Instruction_cycle_info get_cycle_info(const Program& program, const Instruction& instr);

enum print_flags {
   print_no_ssa = 0x1,
   print_perf_info = 0x2,
   print_kill = 0x4,
   print_live_vars = 0x8,
};

void aco_print_operand(const Operand* operand, FILE* output, unsigned flags = 0);
void aco_print_instr(enum amd_gfx_level gfx_level, const Instruction* instr, FILE* output,
                     unsigned flags = 0);
void aco_print_program(const Program* program, FILE* output, unsigned flags = 0);
void aco_print_program(const Program* program, FILE* output, const live& live_vars,
                       unsigned flags = 0);

void _aco_perfwarn(Program* program, const char* file, unsigned line, const char* fmt, ...);
void _aco_err(Program* program, const char* file, unsigned line, const char* fmt, ...);

#define aco_perfwarn(program, ...) _aco_perfwarn(program, __FILE__, __LINE__, __VA_ARGS__)
#define aco_err(program, ...)      _aco_err(program, __FILE__, __LINE__, __VA_ARGS__)
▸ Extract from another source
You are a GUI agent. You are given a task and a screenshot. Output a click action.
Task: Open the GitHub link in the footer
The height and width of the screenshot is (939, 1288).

int get_op_fixed_to_def(Instruction* instr);

/* utilities for dealing with register demand */
RegisterDemand get_live_changes(aco_ptr<Instruction>& instr);
RegisterDemand get_temp_registers(aco_ptr<Instruction>& instr);
RegisterDemand get_demand_before(RegisterDemand demand, aco_ptr<Instruction>& instr,
                                 aco_ptr<Instruction>& instr_before);

/* number of sgprs that need to be allocated but might notbe addressable as s0-s105 */
uint16_t get_extra_sgprs(Program* program);

/* adjust num_waves for workgroup size and LDS limits */
uint16_t max_suitable_waves(Program* program, uint16_t waves);

/* get number of sgprs/vgprs allocated required to address a number of sgprs/vgprs */
uint16_t get_sgpr_alloc(Program* program, uint16_t addressable_sgprs);
uint16_t get_vgpr_alloc(Program* program, uint16_t addressable_vgprs);

/* return number of addressable sgprs/vgprs for max_waves */
uint16_t get_addr_sgpr_from_waves(Program* program, uint16_t max_waves);
uint16_t get_addr_vgpr_from_waves(Program* program, uint16_t max_waves);

bool uses_scratch(Program* program);

typedef struct {
   const int16_t opcode_gfx7[static_cast<int>(aco_opcode::num_opcodes)];
   const int16_t opcode_gfx9[static_cast<int>(aco_opcode::num_opcodes)];
   const int16_t opcode_gfx10[static_cast<int>(aco_opcode::num_opcodes)];
   const int16_t opcode_gfx11[static_cast<int>(aco_opcode::num_opcodes)];
   const std::bitset<static_cast<int>(aco_opcode::num_opcodes)> can_use_input_modifiers;
   const std::bitset<static_cast<int>(aco_opcode::num_opcodes)> can_use_output_modifiers;
   const std::bitset<static_cast<int>(aco_opcode::num_opcodes)> is_atomic;
   const char* name[static_cast<int>(aco_opcode::num_opcodes)];
   const aco::Format format[static_cast<int>(aco_opcode::num_opcodes)];
   /* sizes used for input/output modifiers and constants */
   const unsigned operand_size[static_cast<int>(aco_opcode::num_opcodes)];
   const instr_class classes[static_cast<int>(aco_opcode::num_opcodes)];
   const uint32_t definitions[static_cast<int>(aco_opcode::num_opcodes)];
   const uint32_t operands[static_cast<int>(aco_opcode::num_opcodes)];
} Info;

extern const Info instr_info;

} // namespace aco

#endif /* ACO_IR_H */